Maryland Science Center – Science Live! Science under the stars. Science on the big screen. Travel the planet, or visit other planets. Dinosaurs. Planet Earth. The Human body. Outer space. Chesapeake Bay life. The Kids Room. Three levels of Exhibits. Located in Baltimore, MD.
Mount Vernon: George Washington’s Estate & Gardens – Mount Vernon, the most popular historic estate in America, now features 25 new theaters and galleries in an underground museum and education center that illuminates George Washington’s remarkable life. A tour of the 45-acre historic estate includes the Mansion house as it appeared in 1799, more than a dozen outbuildings, four distinct gardens, a Forest Trail, and a four-acre exhibition farm. Located just 16 miles south of DC at the end of the George Washington Memorial Parkway.
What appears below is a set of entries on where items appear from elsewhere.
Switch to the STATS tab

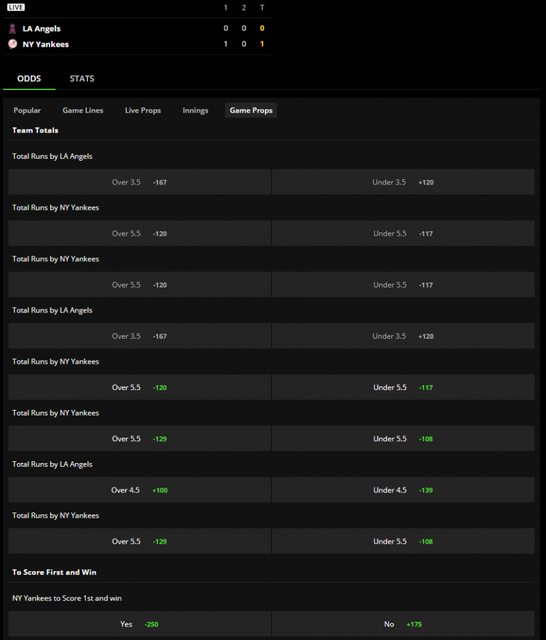click(82, 78)
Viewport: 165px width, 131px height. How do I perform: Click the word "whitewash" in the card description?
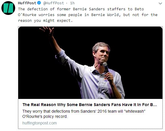(135, 111)
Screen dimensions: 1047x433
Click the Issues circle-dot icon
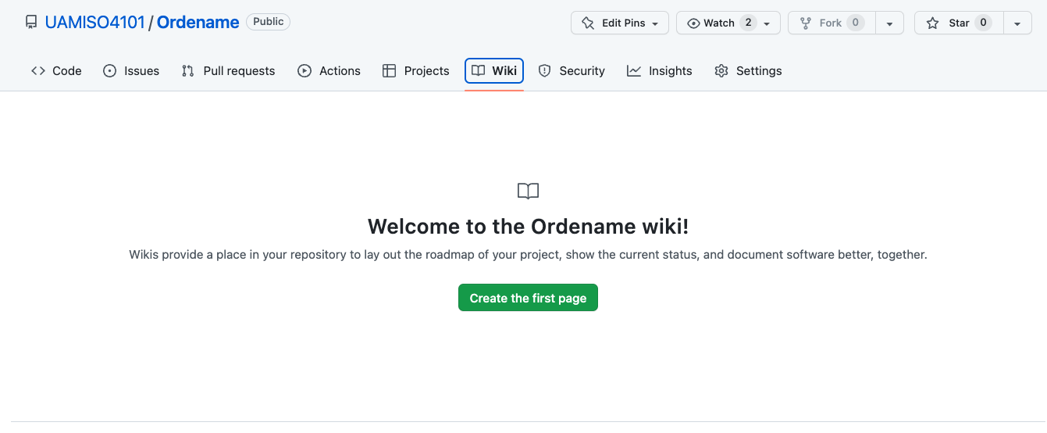(109, 71)
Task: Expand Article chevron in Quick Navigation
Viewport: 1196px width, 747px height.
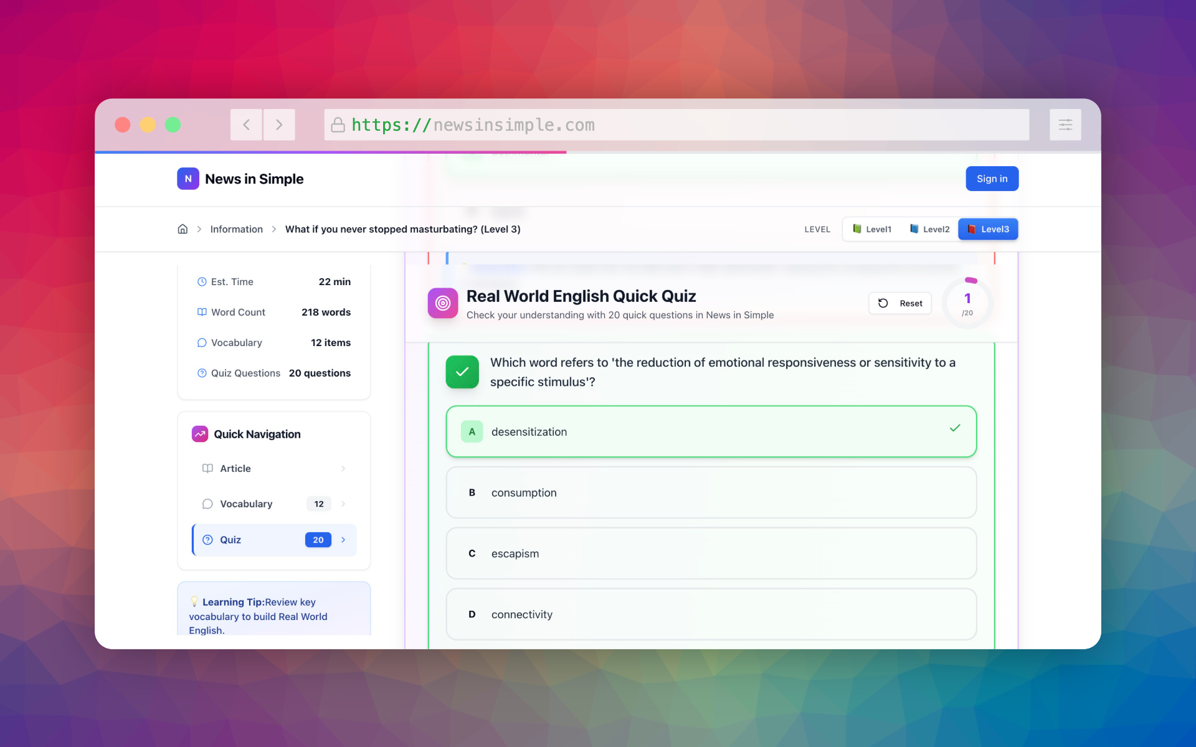Action: (x=343, y=468)
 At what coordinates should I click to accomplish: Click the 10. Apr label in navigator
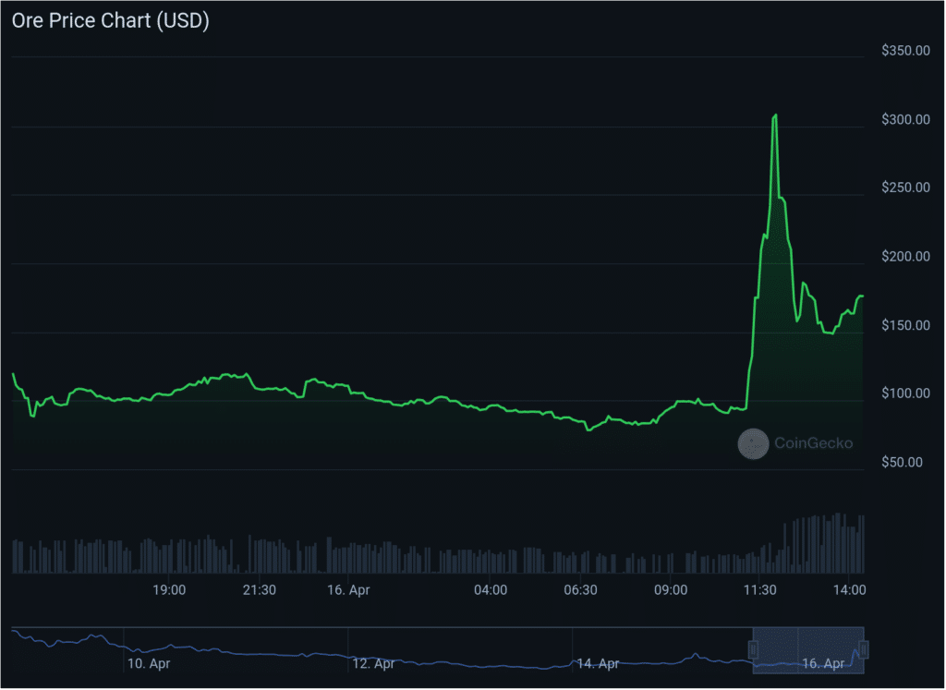tap(149, 663)
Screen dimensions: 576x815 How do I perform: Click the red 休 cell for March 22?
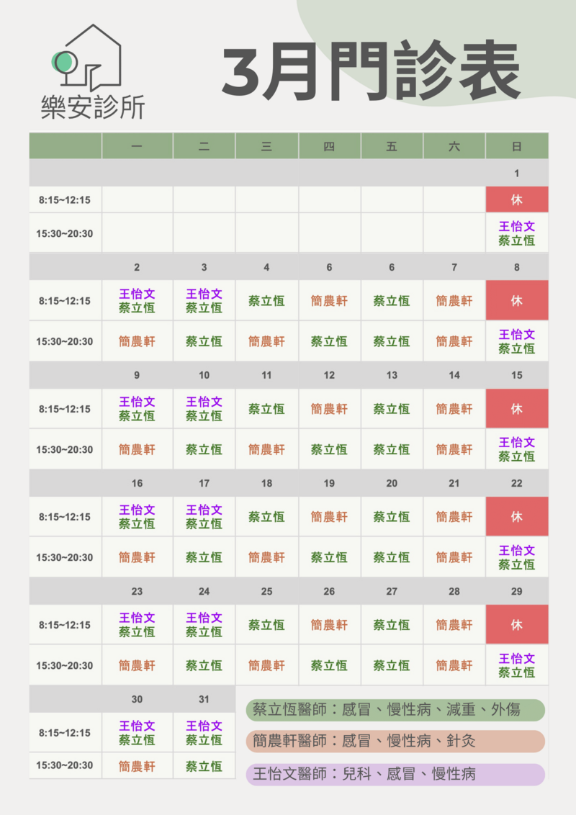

National Geographic Museum – The exhibitions, and the scientific fieldwork and expeditions on which they are based, are supported by National Geographic’s Mission Programs. Located at 17th and M Streets NW in downtown Washington, D.C.
Newseum – Go behind the scenes to experience how and why news is made. This 250,000-square-foot museum of news offers an experience that blends five centuries of news history with up-to-the-second technology and hands-on exhibits. The Newseum features seven levels of galleries, theaters, retail spaces and visitor services.
Tudor Place – This National Historic Landmark is a house museum distinguished for its neoclassical architecture, decorative arts collection including over 100 objects from George and Martha Washington’s Mount Vernon, and 5 1/2 acres of gardens. Tudor Place presents the history of Georgetown, the Federal City, and the nation. Completed in 1816, Tudor Place was the home of Thomas Peter and his wife, Martha Custis Peter, granddaughter of Martha Washington. Tudor Place was designed by Dr. William Thornton, the first architect of the U.S. Capitol, and was home to six generations of the Custis-Peter family for 180 years. Located in Georgetown’s historic district.
Washington DC Parking and Transportation
You’ll find a limited number of free, 3-hour limit, on-street parking spaces near National Mall museums along Jefferson and Madison Drives. Visitors often find it more convenient to use public transportation, including taxis because free parking is limited and posted times are generally enforced. Metrorail, Washington’s subway system, and Metrobus link the city with nearby communities in Maryland and Virginia.
The Federal Triangle and Smithsonian stations, on Metrorail’s Blue and Orange lines, are located near the Mall. Every subway station is equipped with an elevator and most with escalators. There is no public parking facility at the Smithsonian on the National Mall.